- [Texto]
>>>>>

El asunto consistía en sacarle fotos a la gente que visitaba el museo y el estadio del Barcelona; saludando en la tribuna, sonriendo junto a la copa de la Champions, y abrazando, Photoshop mediante, a cualquier jugador del Barcelona que eligieran. Después, y acá estaba el truco, había que venderles esos engendros.

Yo no solo no sirvo para vender, sino que lo detesto, pero de nuevo, no pude resistirme a decir que TÉCNICAMENTE era fotógrafa del Barcelona.

Llegué al estadio, y antes que nada me entregaron mi uniforme; una camiseta fucsia del Barça, y unos pantalones cortos que me quedaban tan grandes que no solo me llegaban por debajo de la rodilla, sino que tenía que sostenérmelos constantemente para no quedarme en culo. Me explicaron que pase lo que pase, los clientes nunca, bajo ninguna circunstancia, podían verme comer o beber con el uniforme puesto. Nada, ni agua, ni siquiera podía haber botellas a la vista. Si tenía sed me tenía que esconder en el depósito a tomar, si tenía hambre me tenía que esconder en el depósito a comer. Y si tenía frío teníamos una campera. UNA campera. No se nos permitía usar ningún tipo de prenda que no fuera del equipo oficial del Barcelona, así que había una única campera comunitaria, escondida también, en el depósito, lista para ser reclamada por el primero al que la camiseta fucsia no le alcanzara. Y esa siempre iba a ser yo.

<<<<<

- [Retos]
[a] Convierte en una lista breve el párrafo del relato que comienza con «Llegué al estadio» y conserva sus datos principales.
[b] Prolonga el relato sobre el trabajo en el estadio del Barcelona a partir de su última oración.

- [Datos proporcionados]
>>>>>

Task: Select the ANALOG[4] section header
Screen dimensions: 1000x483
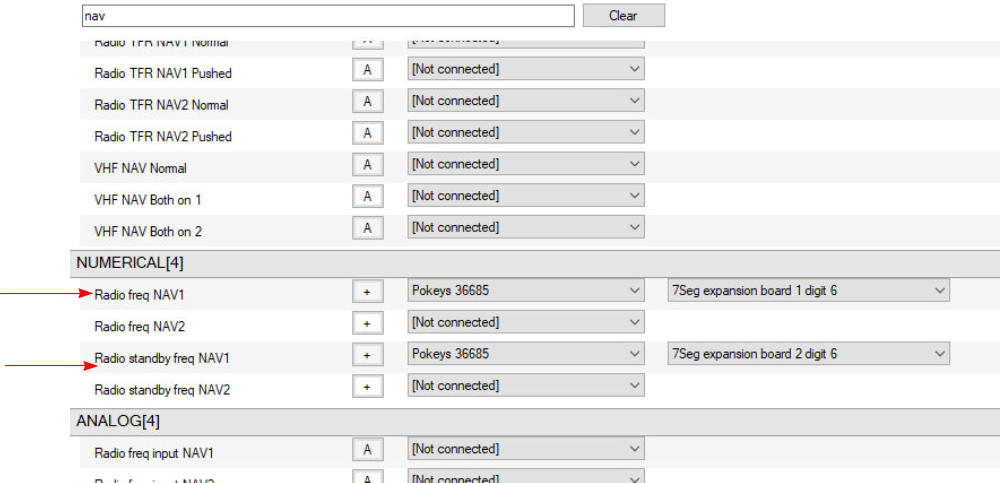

<<<<<

- [Resultados esperados]
[a]
- Al llegar al estadio me dieron el uniforme: una camiseta fucsia del Barça y unos pantalones cortos tan grandes que pasaban de la rodilla y había que sostener todo el tiempo.
- Los clientes nunca podían verme comer ni beber con el uniforme puesto, ni siquiera agua, y no podía haber botellas a la vista.
- Para beber o comer había que esconderse en el depósito.
- Solo se permitían prendas del equipo oficial del Barcelona, así que para el frío había una única campera comunitaria, escondida en el depósito para el primero que la necesitara.
- Esa persona siempre iba a ser yo.

[b]
Antes de asignarme a un puesto de venta, uno de los supervisores me preguntó: “¿Qué idiomas hablás?” “Inglés y francés”, le dije. “¿Italiano no hablás?” “No”. Y con tonito de desaprobación frente a mi supuesta falta de buena voluntad, preguntó: “¿Ni siquiera lo intentás?”. En el Camp Nou, se ve, querer es poder.

Pero ese día yo no era la primera que empezaba a trabajar, también empezaba un argentino de un metro cincuenta con la sonrisa falsa tatuada en la cara y la actitud del estereotipo de vendedor. El argentino no paraba de hablar de él mismo, de cómo los españoles aman a los argentinos, de cómo todos aman a los argentinos, y de cómo ser argentino hace que consigamos cualquier trabajo porque a los demás les falta nuestra viveza. Yo le contestaba con monosílabos y evitaba el contacto visual para impedir que terminara tomándome confianza. En ese momento yo todavía no lo sabía, pero el argentino iba a terminar sellando mi destino.

Para cuando llegó la hora de marcar la tarjeta de llegada de mi primer día, yo ya había decidido que iba a renunciar.

Pensé en quedarme tres semanas, necesitaba la plata para llegar a fin de mes, y no iba a irme antes de poder decir que TÉCNICAMENTE era fotógrafa del Barcelona. Aunque tuviera que sostenerme los pantalones durante seis horas al día.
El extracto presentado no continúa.